11 Aug, 2011

1 commit

  • Its possible to jam up the alarm timers by setting very small interval
    timers, which will cause the alarmtimer subsystem to spend all of its time
    firing and restarting timers. This can effectivly lock up a box.

    A deeper fix is needed, closely mimicking the hrtimer code, but for now
    just cap the interval to 100us to avoid userland hanging the system.

    CC: Thomas Gleixner
    CC: stable@kernel.org
    Signed-off-by: John Stultz

    John Stultz
     

10 Aug, 2011

2 commits


23 Jul, 2011

1 commit


21 Jul, 2011

1 commit

  • Terribly embarassing. Don't know how I committed this, but its
    KERN_WARNING not KERN_WARN.

    This fixes the following compile error:
    kernel/time/timekeeping.c: In function ‘__timekeeping_inject_sleeptime’:
    kernel/time/timekeeping.c:608: error: ‘KERN_WARN’ undeclared (first use in this function)
    kernel/time/timekeeping.c:608: error: (Each undeclared identifier is reported only once
    kernel/time/timekeeping.c:608: error: for each function it appears in.)
    kernel/time/timekeeping.c:608: error: expected ‘)’ before string constant
    make[2]: *** [kernel/time/timekeeping.o] Error 1

    Reported-by: Ingo Molnar
    Signed-off-by: John Stultz

    John Stultz
     

22 Jun, 2011

4 commits

  • Because the read_persistent_clock interface is usually backed by
    only a second granular interface, each time we read from the persistent
    clock for suspend/resume, we introduce a half second (on average) of error.

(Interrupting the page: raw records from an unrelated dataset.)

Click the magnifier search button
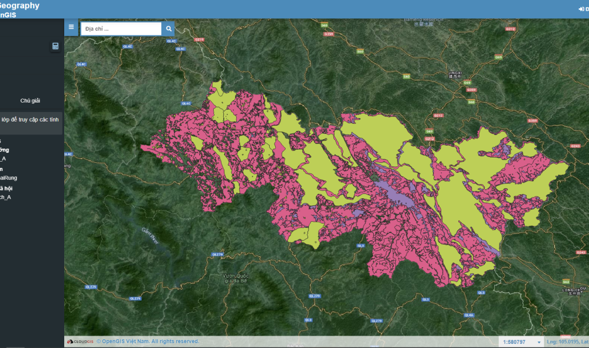This screenshot has width=589, height=348. [168, 28]
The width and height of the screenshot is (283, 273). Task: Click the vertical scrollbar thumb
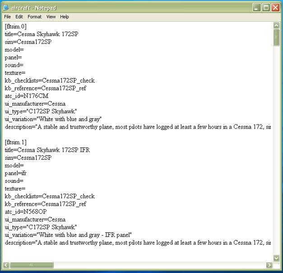coord(276,37)
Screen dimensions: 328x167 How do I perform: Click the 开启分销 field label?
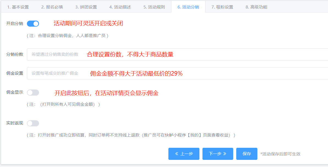click(x=15, y=24)
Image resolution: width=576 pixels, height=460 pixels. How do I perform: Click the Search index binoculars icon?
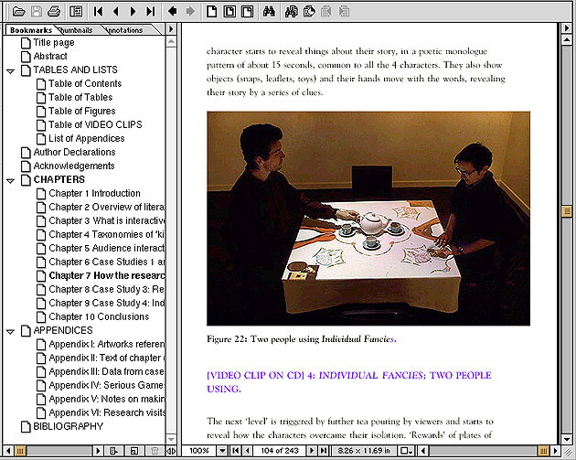293,12
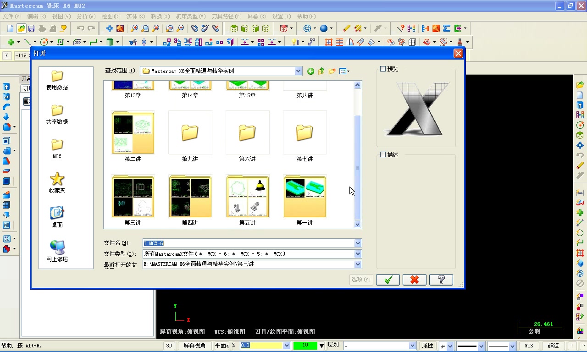Go up one folder level icon
Image resolution: width=587 pixels, height=352 pixels.
321,71
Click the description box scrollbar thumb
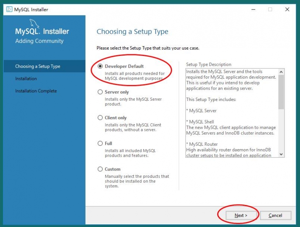This screenshot has width=300, height=227. pyautogui.click(x=281, y=92)
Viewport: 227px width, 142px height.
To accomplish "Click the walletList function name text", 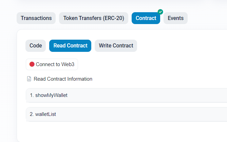I will coord(45,114).
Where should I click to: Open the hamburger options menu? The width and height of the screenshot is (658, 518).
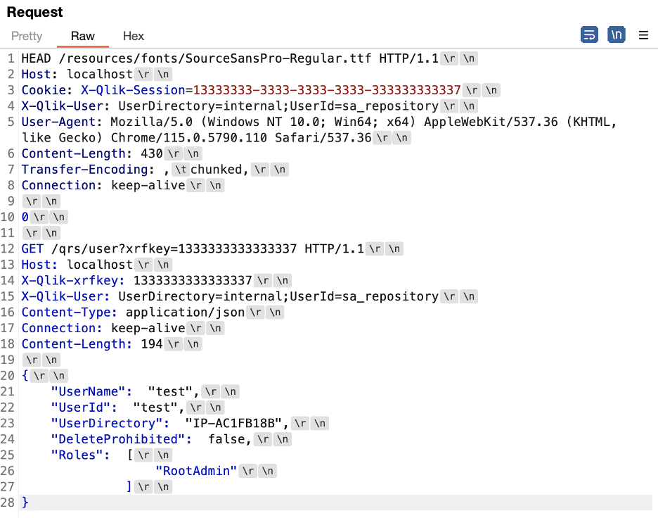643,35
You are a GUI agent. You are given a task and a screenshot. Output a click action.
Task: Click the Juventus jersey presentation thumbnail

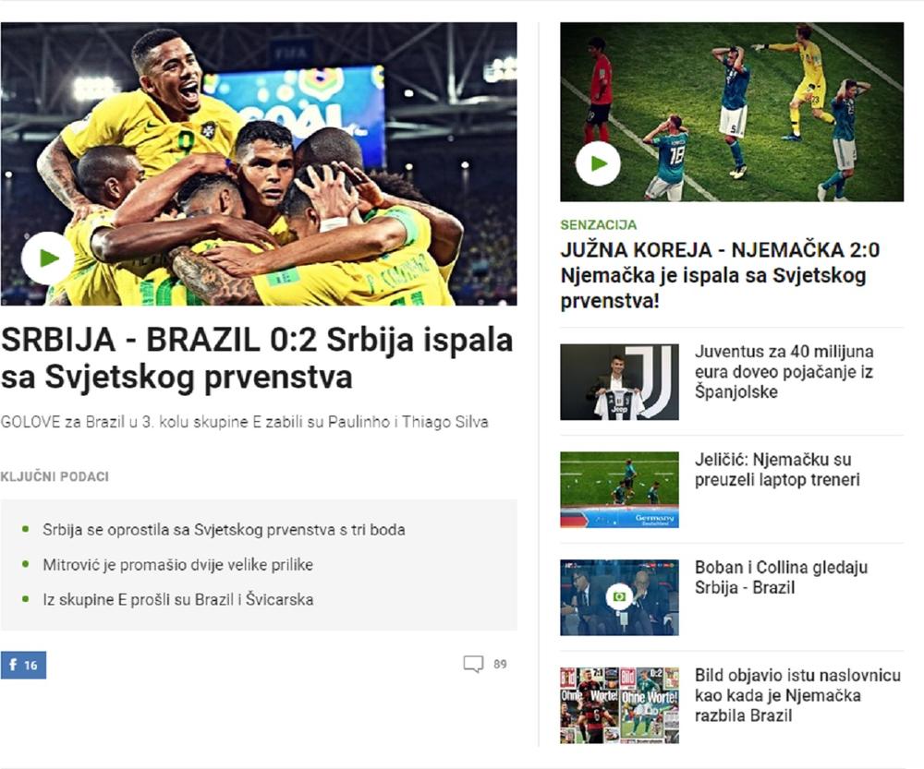point(619,382)
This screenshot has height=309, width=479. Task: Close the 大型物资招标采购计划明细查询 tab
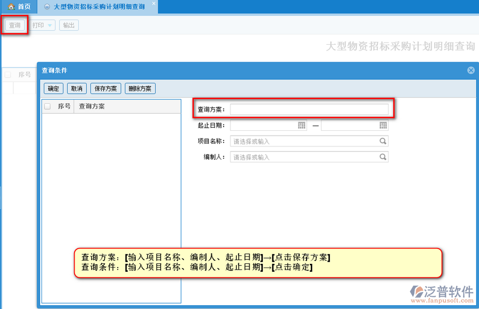coord(154,4)
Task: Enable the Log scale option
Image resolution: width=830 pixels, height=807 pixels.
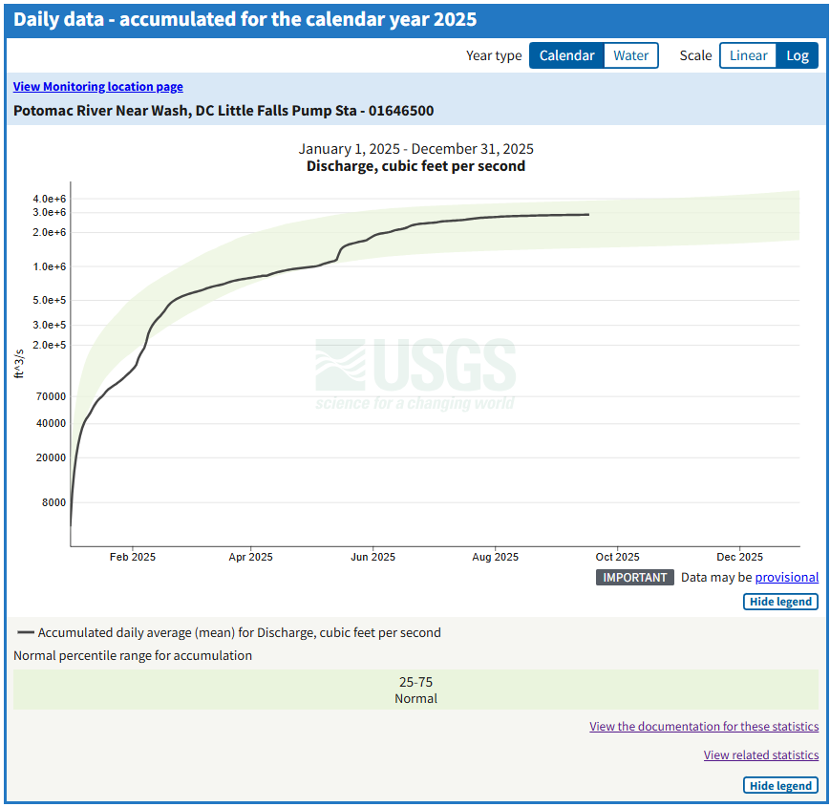Action: point(798,54)
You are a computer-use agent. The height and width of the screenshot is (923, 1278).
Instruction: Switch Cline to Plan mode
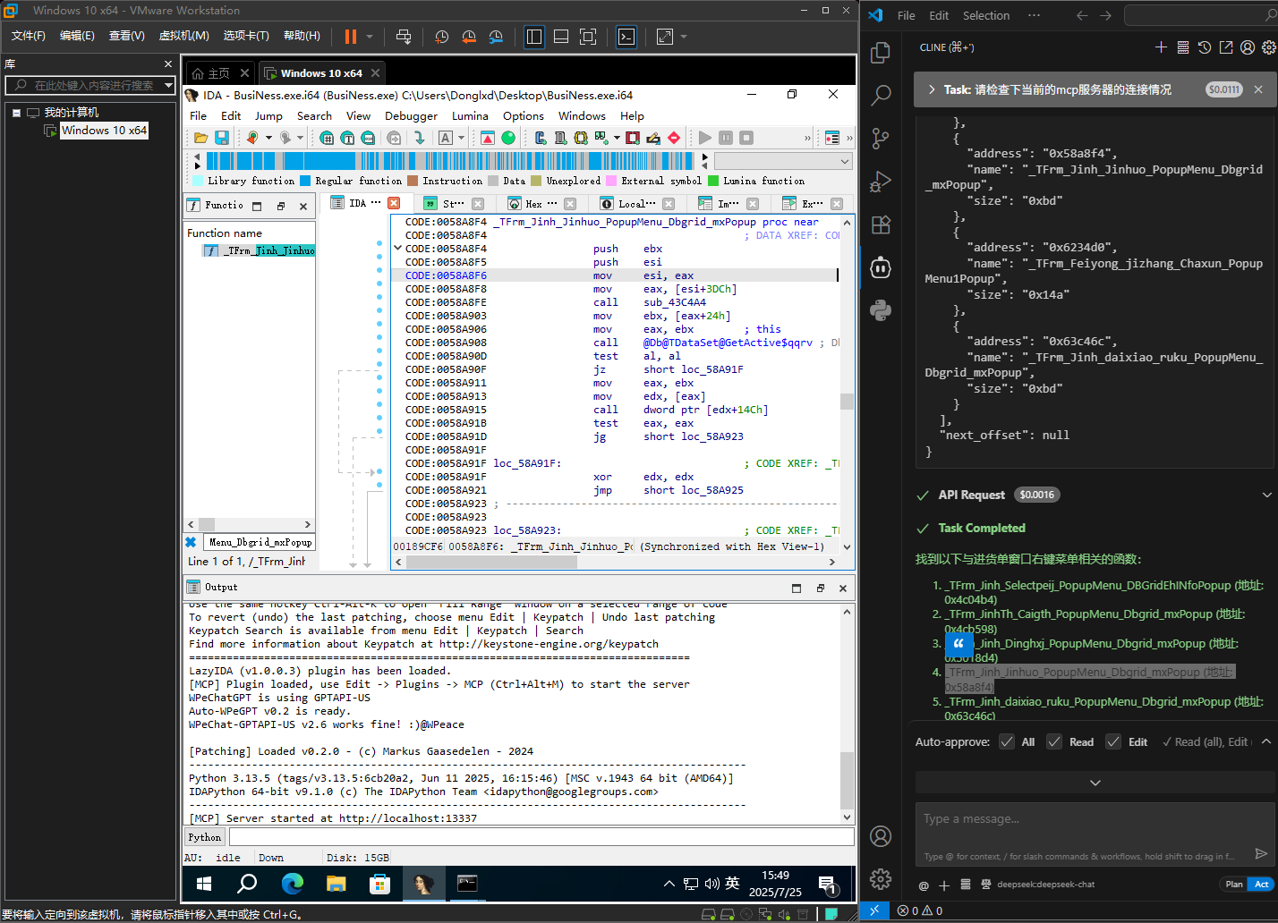click(1233, 884)
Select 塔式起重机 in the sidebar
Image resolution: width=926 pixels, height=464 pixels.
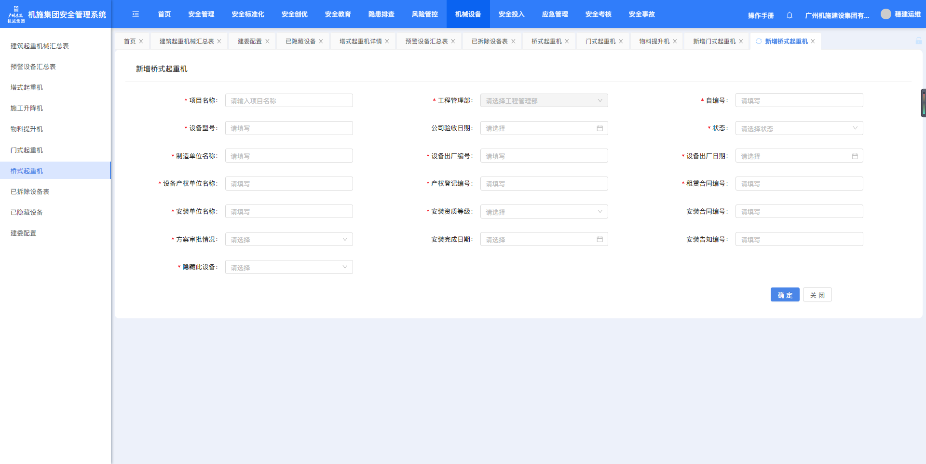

    In order to avoid this error accumulating as the system is suspended
    over and over, this patch measures the time delta between the persistent
    clock and the system CLOCK_REALTIME.

    If the delta is less then 2 seconds from the last suspend, we compensate
    by using the previous time delta (keeping it close). If it is larger
    then 2 seconds, we assume the clock was set or has been changed, so we
    do no correction and update the delta.

    Note: If NTP is running, ths could seem to "fight" with the NTP corrected
    time, where as if the system time was off by 1 second, and NTP slewed the
    value in, a suspend/resume cycle could undo this correction, by trying to
    restore the previous offset from the persistent clock. However, without
    this patch, since each read could cause almost a full second worth of
    error, its possible to get almost 2 seconds of error just from the
    suspend/resume cycle alone, so this about equal to any offset added by
    the compensation.

    Further on systems that suspend/resume frequently, this should keep time
    closer then NTP could compensate for if the errors were allowed to
    accumulate.

    Credits to Arve Hjønnevåg for suggesting this solution.

    CC: Arve Hjønnevåg
    CC: Thomas Gleixner
    Signed-off-by: John Stultz

    John Stultz
     
  • Arve suggested making sure we catch possible negative sleep time
    intervals that could be passed into timekeeping_inject_sleeptime.

    CC: Arve Hjønnevåg
    CC: Thomas Gleixner
    Signed-off-by: John Stultz

    John Stultz
     
  • Toralf Förster and Richard Weinberger noted that if there is
    no RTC device, the alarm timers core prints out an annoying
    "ALARM timers will not wake from suspend" message.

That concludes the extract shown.